Tuesday, August 22, 2017

Canary In The Coal Mine

Josh Marshall looks at how Sen. Mitch McConnell (R-KY) is doing back home.

In a word, lousy.

A few moments ago I noticed a new PPP poll showing that Mitch McConnell seems to have been damaged significantly in his home state of Kentucky by the effort to repeal Obamacare. The number that caught my eye was that McConnell has an astonishing 74% disapproval rating with just 18% approving of his performance in office. A hypothetical Democrat beats him by 7 percentage points. But that only tells part of the story.

McConnell is down at 18% approval. But Trump has a 60% approval rating in the state. If voters are upset with McConnell’s dogged efforts to repeal Obamacare, why is Trump doing so well? Or is it that McConnell failed to repeal Obamacare? And Good Lord, how can Mitch McConnell have a 74% disapproval rating? Congressional leaders always have low approval. See Boehner, Pelosi, Gingrich, et al. But that’s nationally. They almost always maintain strong support in their own states or districts. After all, that’s how they keep getting reelected. This is just a snapshot long before McConnell will face reelection in 2020. But for now the poll shows McConnell trailing a Democratic opponent 37% to 44%.

The conclusion he comes to is that despite the fact that Kentucky is a very red state — Trump won in with 62% of the vote over Hillary Clinton — they love their version of Obamacare implemented by then-Gov.

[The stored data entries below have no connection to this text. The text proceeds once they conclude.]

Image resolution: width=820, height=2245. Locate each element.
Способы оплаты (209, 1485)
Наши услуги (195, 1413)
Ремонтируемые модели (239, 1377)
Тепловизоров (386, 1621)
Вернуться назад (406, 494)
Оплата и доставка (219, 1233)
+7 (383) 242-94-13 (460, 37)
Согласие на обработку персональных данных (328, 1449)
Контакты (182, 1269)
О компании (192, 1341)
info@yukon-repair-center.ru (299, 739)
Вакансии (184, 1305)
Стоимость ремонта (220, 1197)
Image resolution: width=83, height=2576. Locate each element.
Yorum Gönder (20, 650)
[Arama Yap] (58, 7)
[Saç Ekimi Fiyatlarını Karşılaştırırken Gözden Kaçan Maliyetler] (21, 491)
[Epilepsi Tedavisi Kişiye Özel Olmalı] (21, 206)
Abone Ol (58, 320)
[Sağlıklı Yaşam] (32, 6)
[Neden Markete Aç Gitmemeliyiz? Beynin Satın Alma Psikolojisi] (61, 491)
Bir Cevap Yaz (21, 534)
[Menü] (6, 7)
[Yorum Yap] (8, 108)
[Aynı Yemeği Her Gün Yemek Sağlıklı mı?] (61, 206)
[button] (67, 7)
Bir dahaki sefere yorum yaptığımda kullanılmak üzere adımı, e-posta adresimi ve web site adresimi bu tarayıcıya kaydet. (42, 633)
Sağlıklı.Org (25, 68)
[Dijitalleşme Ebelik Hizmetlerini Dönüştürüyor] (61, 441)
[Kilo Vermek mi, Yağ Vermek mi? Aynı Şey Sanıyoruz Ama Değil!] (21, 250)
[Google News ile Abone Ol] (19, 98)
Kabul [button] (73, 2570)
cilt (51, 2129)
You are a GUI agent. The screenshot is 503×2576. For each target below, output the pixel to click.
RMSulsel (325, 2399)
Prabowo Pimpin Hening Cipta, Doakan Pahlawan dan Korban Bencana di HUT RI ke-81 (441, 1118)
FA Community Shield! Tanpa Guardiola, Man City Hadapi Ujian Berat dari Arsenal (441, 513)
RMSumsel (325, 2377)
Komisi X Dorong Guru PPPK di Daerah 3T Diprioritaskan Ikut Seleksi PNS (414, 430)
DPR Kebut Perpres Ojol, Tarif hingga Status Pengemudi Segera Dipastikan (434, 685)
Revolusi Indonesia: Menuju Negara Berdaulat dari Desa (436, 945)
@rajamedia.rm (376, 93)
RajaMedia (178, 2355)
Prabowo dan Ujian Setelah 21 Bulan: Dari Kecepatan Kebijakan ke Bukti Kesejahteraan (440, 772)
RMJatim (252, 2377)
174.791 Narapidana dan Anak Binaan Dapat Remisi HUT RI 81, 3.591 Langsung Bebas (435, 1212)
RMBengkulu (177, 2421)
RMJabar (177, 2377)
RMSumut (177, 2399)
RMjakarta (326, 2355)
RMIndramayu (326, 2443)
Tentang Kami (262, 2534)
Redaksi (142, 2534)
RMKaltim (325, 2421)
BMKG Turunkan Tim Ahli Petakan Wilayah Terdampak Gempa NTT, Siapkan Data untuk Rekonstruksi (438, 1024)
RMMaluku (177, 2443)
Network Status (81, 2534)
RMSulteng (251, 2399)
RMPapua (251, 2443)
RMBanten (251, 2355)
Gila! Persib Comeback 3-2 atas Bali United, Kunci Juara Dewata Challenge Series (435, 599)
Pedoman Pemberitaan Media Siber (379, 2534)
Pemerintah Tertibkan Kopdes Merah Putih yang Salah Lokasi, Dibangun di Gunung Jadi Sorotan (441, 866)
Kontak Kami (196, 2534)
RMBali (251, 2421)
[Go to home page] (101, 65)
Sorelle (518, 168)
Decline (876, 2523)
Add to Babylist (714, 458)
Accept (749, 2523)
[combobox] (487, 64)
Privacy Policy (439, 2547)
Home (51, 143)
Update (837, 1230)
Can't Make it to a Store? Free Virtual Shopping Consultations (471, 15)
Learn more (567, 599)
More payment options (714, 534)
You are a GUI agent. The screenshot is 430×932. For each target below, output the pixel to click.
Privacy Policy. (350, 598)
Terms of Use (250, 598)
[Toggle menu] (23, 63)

Steve Beshear, a Democrat.  Of course they don’t call it “Obamacare” because well duh, but the majority of the people like what they get and they’re not in favor of those who would rip it out.  McConnell leading the attempt to end Obamacare probably doesn’t win him any support back in his old Kentucky home among the coal miners.

Is this an object lesson for other Republicans who have gone out on the limb with Trump and the folks who would not lose any sleep over 22 million people losing health care as long as they get to keep their own?  Yes, it is as long as the Democrats can do two things: keep reminding voters who it was that voted for health care and taking care of them and who didn’t, and running candidates who aren’t afraid to challenge the Republicans to defend their support of the most unpopular president in modern times.